• _What the task asks_
Each line from the one containing "The height and width of the screenshot is (436, 868)." through the last line of the records is to be repeated exactly, with all pictures left out.

• _Supplied records_
%%

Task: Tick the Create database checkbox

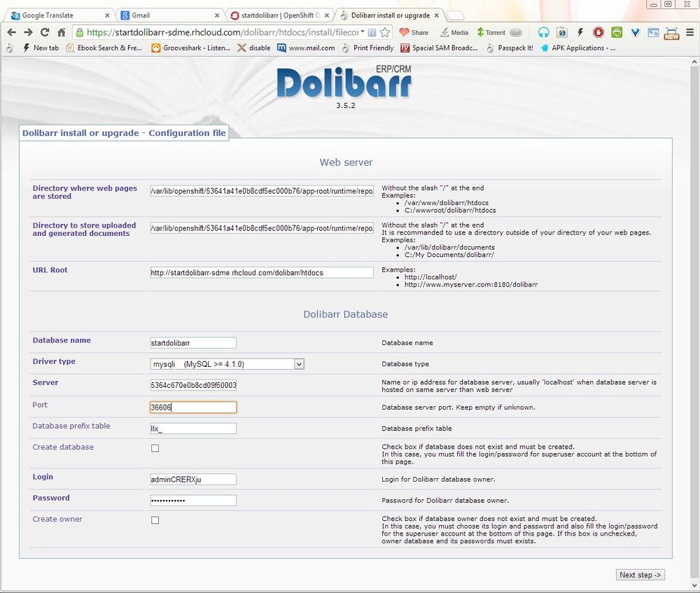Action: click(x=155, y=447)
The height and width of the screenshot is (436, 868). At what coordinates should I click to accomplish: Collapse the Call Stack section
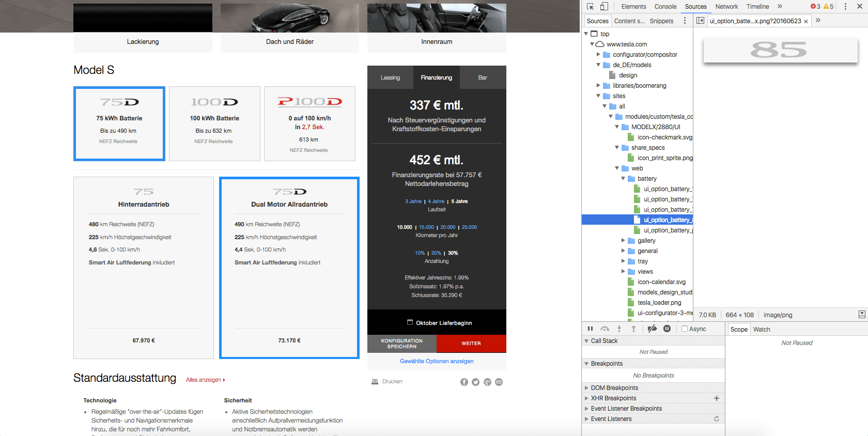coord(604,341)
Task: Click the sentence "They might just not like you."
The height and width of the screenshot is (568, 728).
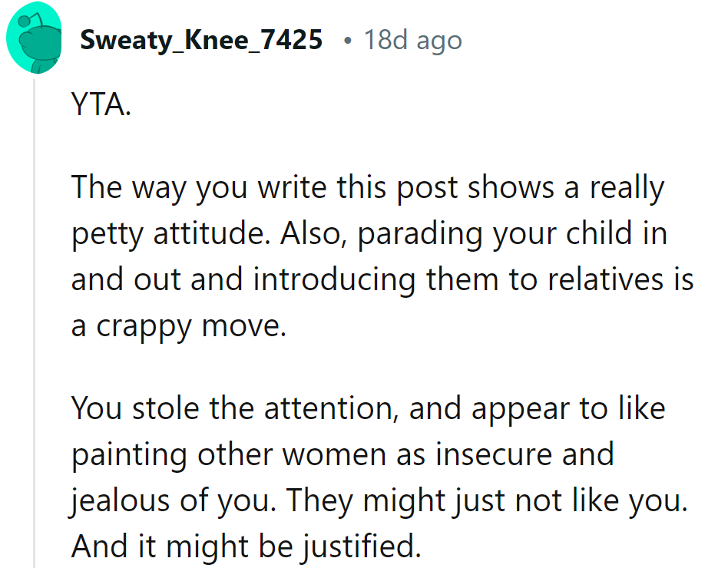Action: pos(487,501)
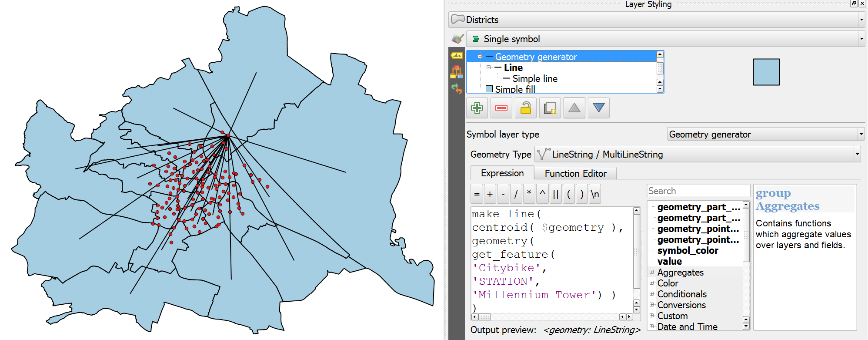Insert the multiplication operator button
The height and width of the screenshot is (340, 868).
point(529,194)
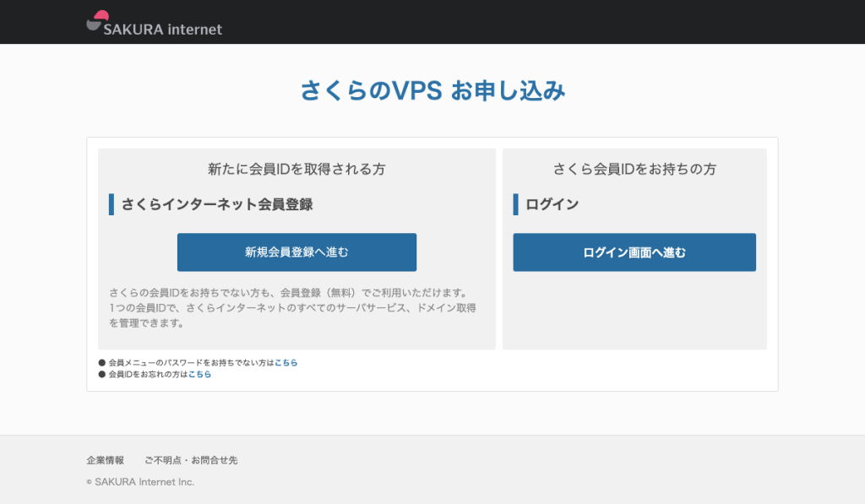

%%

• _Problem solution_
The height and width of the screenshot is (436, 868). At what coordinates should I click to accomplish: Collapse the Call Stack section
coord(604,341)
Task: Click the sentence "They might just not like you."
The height and width of the screenshot is (568, 728).
Action: pos(487,501)
Insert the multiplication operator button
The height and width of the screenshot is (340, 868).
point(529,194)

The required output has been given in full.